DATA FOR THIS TASK: Begin

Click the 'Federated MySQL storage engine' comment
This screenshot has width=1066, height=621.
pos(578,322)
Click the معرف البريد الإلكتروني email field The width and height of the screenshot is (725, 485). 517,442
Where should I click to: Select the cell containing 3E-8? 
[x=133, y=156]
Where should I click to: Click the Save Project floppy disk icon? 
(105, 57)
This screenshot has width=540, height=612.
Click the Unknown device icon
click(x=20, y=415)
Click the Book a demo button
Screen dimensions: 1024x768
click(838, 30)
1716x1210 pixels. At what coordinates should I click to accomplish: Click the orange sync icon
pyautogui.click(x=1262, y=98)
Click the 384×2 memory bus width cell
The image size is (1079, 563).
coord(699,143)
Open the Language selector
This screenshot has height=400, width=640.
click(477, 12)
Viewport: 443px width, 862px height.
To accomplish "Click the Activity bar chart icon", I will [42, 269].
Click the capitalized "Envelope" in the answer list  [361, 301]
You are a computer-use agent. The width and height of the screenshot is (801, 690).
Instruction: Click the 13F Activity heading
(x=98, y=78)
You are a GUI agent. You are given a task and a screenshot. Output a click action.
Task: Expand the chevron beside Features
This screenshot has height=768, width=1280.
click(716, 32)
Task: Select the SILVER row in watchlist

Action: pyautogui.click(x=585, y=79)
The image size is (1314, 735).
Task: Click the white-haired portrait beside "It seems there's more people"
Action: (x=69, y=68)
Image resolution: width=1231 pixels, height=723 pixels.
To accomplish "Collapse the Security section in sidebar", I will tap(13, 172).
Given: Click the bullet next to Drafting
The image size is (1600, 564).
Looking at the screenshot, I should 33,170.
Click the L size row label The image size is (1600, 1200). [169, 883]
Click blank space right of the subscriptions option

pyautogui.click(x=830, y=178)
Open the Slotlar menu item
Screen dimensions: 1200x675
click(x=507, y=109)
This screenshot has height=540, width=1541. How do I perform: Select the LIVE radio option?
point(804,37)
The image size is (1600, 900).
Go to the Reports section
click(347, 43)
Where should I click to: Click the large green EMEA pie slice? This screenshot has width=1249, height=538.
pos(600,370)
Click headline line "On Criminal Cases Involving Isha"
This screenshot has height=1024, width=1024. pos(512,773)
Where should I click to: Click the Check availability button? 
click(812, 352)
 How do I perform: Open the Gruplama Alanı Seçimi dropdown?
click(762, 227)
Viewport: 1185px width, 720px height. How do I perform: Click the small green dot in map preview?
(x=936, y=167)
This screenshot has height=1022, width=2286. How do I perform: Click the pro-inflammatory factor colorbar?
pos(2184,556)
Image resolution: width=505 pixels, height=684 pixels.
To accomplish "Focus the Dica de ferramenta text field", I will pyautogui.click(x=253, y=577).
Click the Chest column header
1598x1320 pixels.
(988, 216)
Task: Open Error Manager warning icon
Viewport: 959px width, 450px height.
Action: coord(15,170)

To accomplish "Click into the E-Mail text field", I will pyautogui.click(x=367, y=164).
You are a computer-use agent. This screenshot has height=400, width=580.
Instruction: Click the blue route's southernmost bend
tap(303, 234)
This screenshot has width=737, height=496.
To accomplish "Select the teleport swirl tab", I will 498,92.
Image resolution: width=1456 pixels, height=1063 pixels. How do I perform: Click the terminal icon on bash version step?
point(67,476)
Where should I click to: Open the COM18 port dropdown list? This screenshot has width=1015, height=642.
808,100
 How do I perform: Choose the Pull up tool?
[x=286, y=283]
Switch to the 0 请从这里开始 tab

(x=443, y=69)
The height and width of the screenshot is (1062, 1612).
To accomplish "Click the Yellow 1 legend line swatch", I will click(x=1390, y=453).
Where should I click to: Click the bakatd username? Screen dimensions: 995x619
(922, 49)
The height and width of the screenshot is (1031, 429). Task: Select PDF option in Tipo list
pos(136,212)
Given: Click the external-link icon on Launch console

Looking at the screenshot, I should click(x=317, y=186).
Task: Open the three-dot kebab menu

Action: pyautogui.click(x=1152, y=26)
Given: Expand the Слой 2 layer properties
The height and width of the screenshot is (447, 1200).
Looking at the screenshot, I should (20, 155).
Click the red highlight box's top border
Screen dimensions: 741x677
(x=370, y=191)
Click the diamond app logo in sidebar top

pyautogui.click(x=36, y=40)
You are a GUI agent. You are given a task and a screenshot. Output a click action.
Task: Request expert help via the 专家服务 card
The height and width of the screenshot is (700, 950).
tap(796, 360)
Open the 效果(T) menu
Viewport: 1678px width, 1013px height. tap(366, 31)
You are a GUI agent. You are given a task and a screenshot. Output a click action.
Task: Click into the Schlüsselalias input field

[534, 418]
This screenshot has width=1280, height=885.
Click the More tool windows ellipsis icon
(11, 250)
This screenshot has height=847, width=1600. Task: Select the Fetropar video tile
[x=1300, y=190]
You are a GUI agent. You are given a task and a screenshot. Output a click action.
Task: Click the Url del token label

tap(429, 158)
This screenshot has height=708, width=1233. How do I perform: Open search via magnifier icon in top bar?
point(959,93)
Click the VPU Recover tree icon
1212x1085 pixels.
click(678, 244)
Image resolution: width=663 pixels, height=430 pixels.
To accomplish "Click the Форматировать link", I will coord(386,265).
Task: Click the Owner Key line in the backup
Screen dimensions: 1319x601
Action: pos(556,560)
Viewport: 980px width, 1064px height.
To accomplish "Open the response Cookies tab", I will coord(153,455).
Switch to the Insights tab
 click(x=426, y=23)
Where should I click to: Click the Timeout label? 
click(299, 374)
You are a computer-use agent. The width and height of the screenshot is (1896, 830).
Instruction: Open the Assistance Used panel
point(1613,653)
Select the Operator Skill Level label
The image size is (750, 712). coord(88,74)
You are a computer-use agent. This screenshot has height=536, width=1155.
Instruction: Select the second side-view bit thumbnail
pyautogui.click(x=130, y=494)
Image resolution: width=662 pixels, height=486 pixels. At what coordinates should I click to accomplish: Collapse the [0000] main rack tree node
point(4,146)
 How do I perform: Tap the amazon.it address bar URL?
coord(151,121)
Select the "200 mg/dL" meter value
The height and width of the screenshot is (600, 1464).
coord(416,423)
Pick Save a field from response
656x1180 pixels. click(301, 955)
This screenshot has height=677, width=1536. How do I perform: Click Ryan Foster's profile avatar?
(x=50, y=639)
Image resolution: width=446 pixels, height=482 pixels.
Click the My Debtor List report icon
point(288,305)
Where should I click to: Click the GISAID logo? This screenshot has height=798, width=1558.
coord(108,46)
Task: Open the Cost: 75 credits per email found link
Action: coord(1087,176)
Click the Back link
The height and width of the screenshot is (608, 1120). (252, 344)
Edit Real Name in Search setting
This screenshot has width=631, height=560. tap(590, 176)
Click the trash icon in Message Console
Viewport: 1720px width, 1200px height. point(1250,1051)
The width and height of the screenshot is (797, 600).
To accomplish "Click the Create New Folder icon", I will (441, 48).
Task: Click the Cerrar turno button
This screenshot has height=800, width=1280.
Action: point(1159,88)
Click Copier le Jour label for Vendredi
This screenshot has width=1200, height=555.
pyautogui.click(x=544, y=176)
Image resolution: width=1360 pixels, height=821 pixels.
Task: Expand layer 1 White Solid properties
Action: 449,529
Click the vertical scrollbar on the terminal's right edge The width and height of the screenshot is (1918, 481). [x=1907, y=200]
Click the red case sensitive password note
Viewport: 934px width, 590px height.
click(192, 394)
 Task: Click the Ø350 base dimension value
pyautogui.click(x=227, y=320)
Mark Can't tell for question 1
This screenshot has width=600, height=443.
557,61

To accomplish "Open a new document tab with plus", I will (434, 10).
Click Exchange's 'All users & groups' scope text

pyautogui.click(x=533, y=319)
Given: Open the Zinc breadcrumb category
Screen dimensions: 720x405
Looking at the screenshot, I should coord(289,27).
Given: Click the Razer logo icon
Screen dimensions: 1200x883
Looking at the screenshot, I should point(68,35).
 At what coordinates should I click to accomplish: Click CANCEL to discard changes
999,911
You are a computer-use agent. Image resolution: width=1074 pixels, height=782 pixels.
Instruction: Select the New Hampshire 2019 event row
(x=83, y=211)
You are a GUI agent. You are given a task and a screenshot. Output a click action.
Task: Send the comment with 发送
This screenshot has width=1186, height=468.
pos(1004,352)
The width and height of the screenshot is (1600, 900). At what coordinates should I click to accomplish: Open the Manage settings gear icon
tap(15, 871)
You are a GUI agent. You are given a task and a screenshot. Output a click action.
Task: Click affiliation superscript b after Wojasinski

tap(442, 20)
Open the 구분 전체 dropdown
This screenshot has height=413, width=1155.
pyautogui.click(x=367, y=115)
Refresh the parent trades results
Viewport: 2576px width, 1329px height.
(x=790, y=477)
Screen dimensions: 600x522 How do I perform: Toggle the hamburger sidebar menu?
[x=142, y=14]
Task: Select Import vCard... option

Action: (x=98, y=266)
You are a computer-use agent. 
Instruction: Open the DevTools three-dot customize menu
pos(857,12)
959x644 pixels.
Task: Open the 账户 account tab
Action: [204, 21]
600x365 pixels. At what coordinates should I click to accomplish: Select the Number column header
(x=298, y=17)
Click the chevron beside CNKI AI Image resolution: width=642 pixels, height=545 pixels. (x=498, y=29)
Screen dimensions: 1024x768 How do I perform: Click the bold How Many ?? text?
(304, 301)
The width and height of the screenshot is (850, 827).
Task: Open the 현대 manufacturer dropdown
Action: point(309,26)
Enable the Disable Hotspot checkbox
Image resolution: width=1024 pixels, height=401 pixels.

DATA FOR THIS TASK: End

**AIM OF THE EXERCISE**.
Please copy every line of the records above in which "with" appears.

**FINAL ANSWER**.
To accomplish "Open a new document tab with plus", I will (434, 10).
Task: Send the comment with 发送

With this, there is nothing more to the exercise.